WHAT IS EXPECTED:
No pictures belong in the copy. Reproduce exactly the lines beginning at the line containing "This screenshot has width=1568, height=760." and continuing to the end of the entries below.

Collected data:
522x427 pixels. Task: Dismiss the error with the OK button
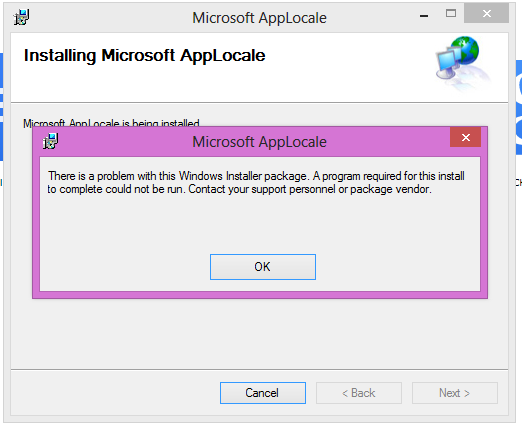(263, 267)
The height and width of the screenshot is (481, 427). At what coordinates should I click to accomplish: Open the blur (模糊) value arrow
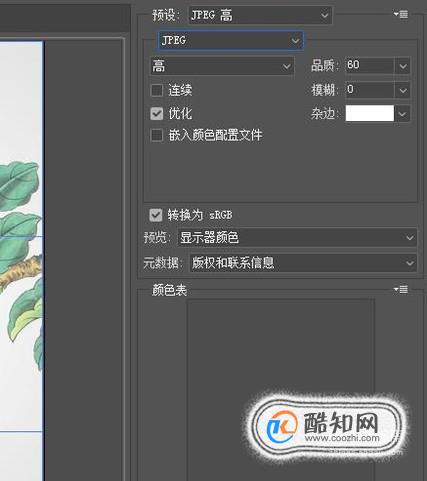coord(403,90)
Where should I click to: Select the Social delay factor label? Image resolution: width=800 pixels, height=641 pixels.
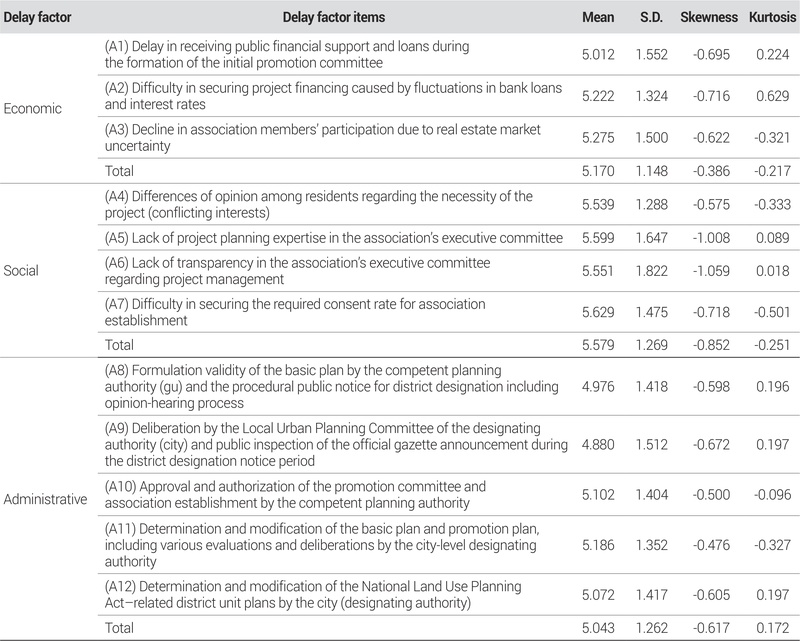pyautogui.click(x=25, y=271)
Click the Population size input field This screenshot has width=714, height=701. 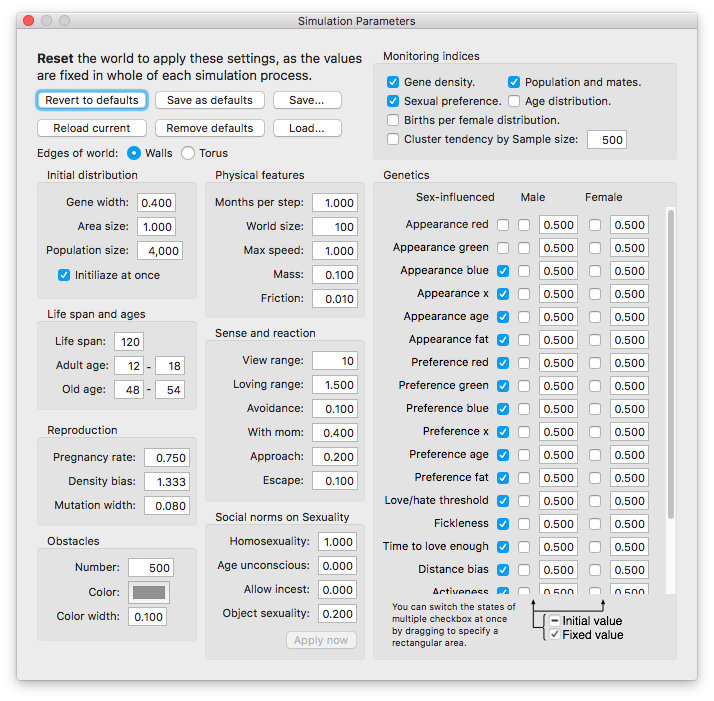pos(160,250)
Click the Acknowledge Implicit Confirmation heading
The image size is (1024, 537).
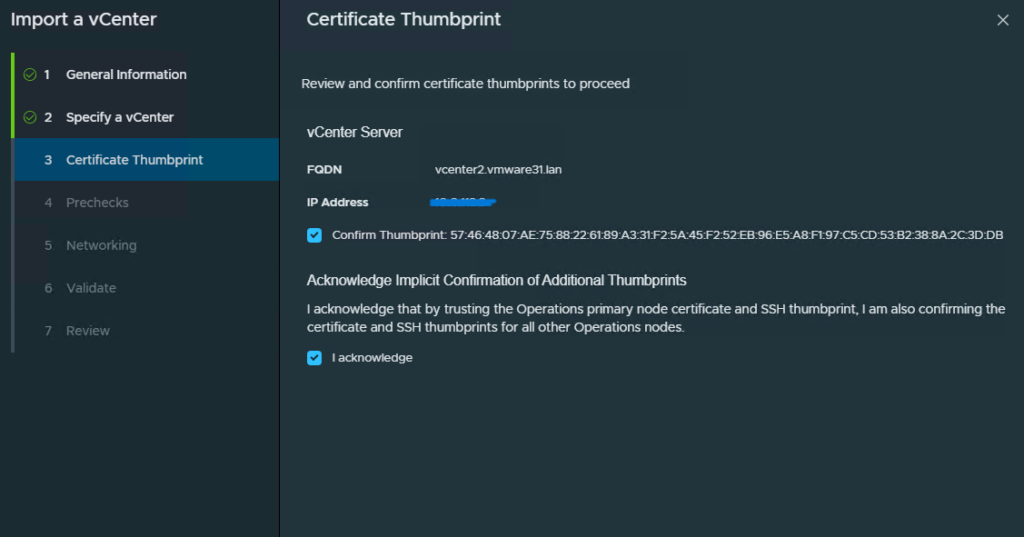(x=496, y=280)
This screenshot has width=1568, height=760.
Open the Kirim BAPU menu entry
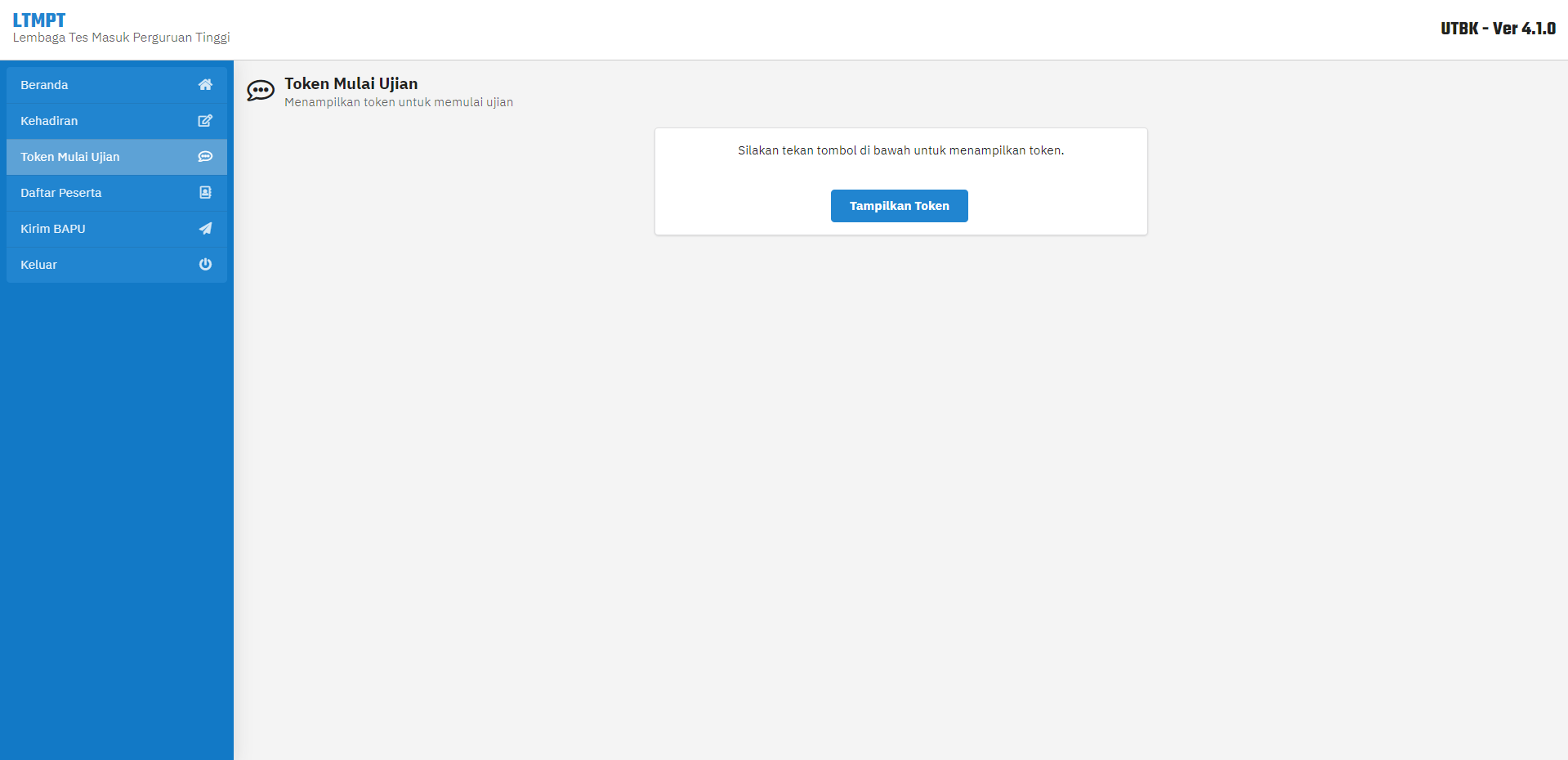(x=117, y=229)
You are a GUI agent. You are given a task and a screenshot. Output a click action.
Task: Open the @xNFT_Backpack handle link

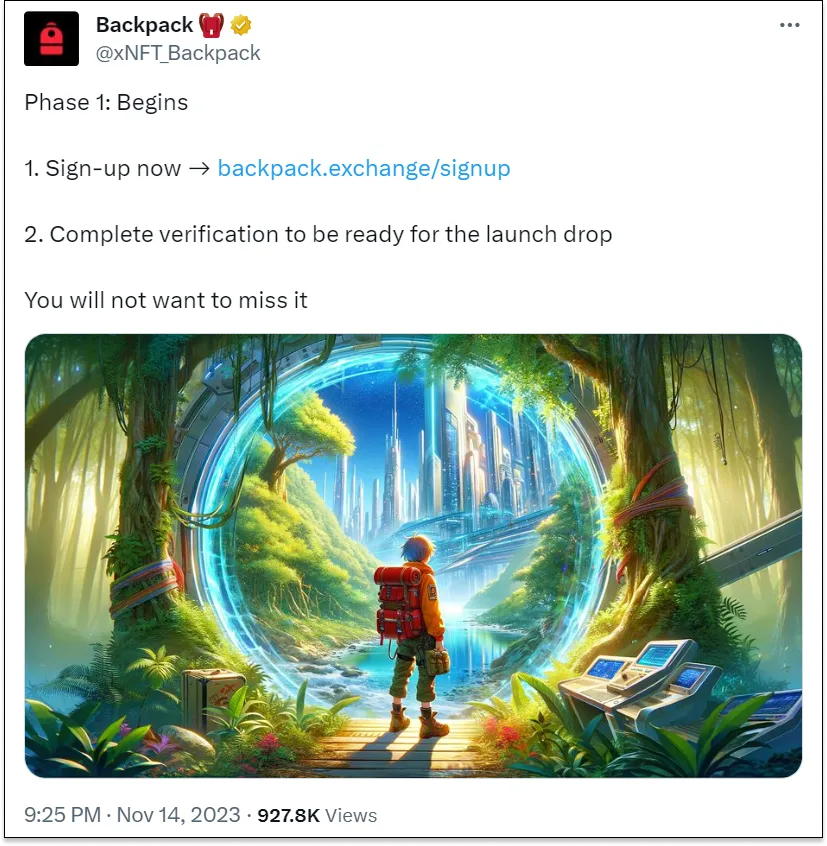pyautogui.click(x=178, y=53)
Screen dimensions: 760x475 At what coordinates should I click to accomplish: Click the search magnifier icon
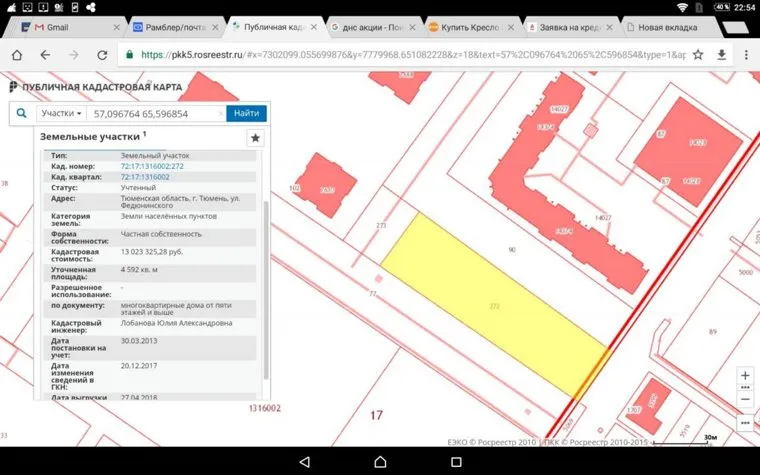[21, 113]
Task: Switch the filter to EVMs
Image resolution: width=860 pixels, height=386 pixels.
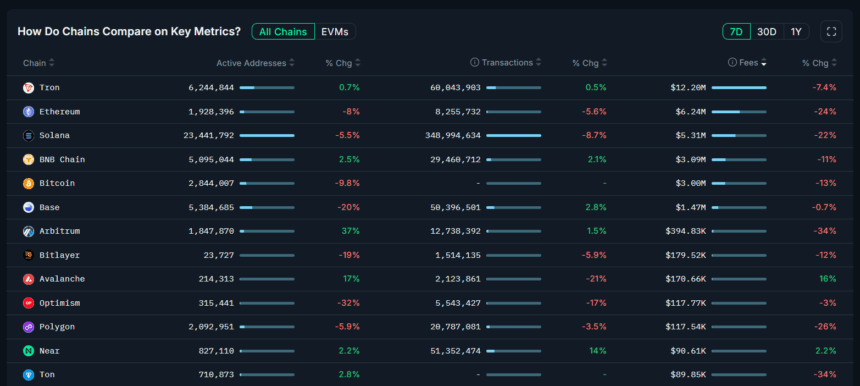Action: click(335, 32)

YOUR SOLUTION:
This screenshot has width=1568, height=760.
Open the Kirim BAPU menu entry
(x=117, y=229)
You are a GUI agent. You are given a task and a screenshot. Output a click action.
Task: Open the @xNFT_Backpack handle link

pyautogui.click(x=178, y=53)
Screen dimensions: 760x475 At what coordinates should I click to accomplish: Click the search magnifier icon
[21, 113]
Task: Switch the filter to EVMs
Image resolution: width=860 pixels, height=386 pixels.
Action: click(335, 32)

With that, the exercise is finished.